| Given problem |
Swap "click" for "tap" everywhere it occurs in the data below, keeping everything else the same and leaving out the pictures.

| Source material |
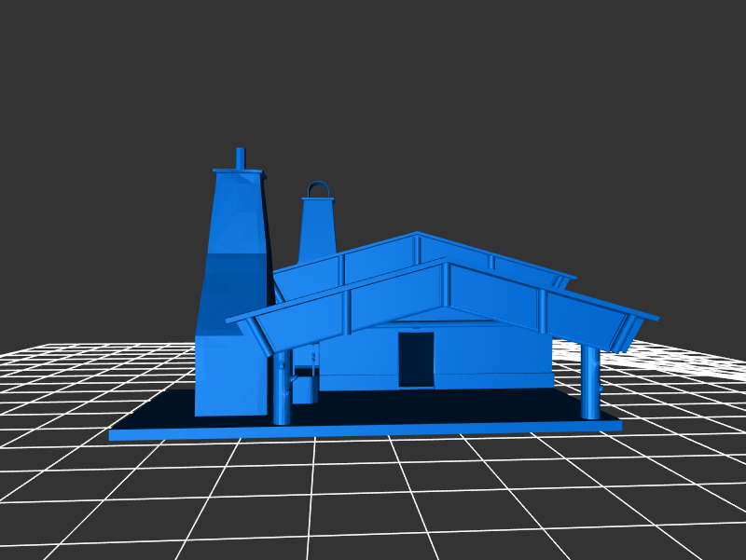Select the flat base platform front edge
The height and width of the screenshot is (560, 746).
pos(364,429)
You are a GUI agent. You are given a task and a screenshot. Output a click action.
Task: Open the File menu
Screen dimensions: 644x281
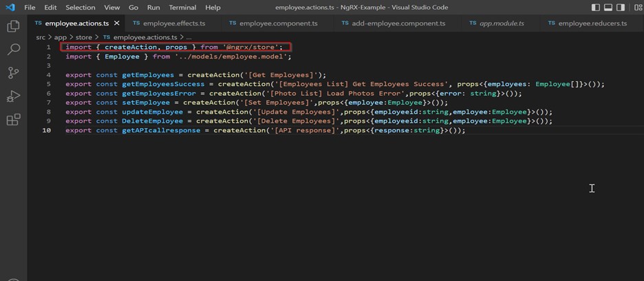30,8
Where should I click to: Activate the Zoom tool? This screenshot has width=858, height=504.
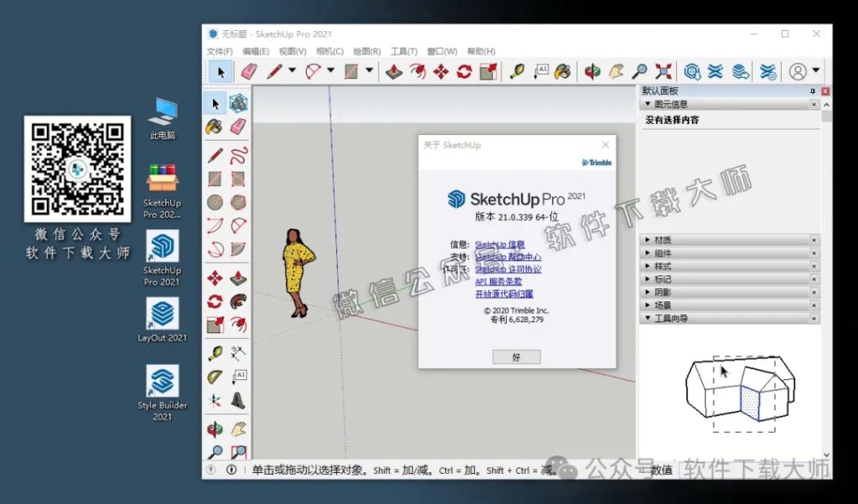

| Solution to this exercise |
Select the flat base platform front edge
The height and width of the screenshot is (560, 746).
pos(364,429)
You are a GUI agent. You are given a task and a screenshot. Output a tap action.
Task: Open the File menu
Screen dimensions: 644x281
30,8
Where should I tap to: Activate the Zoom tool? This screenshot has width=858, height=504.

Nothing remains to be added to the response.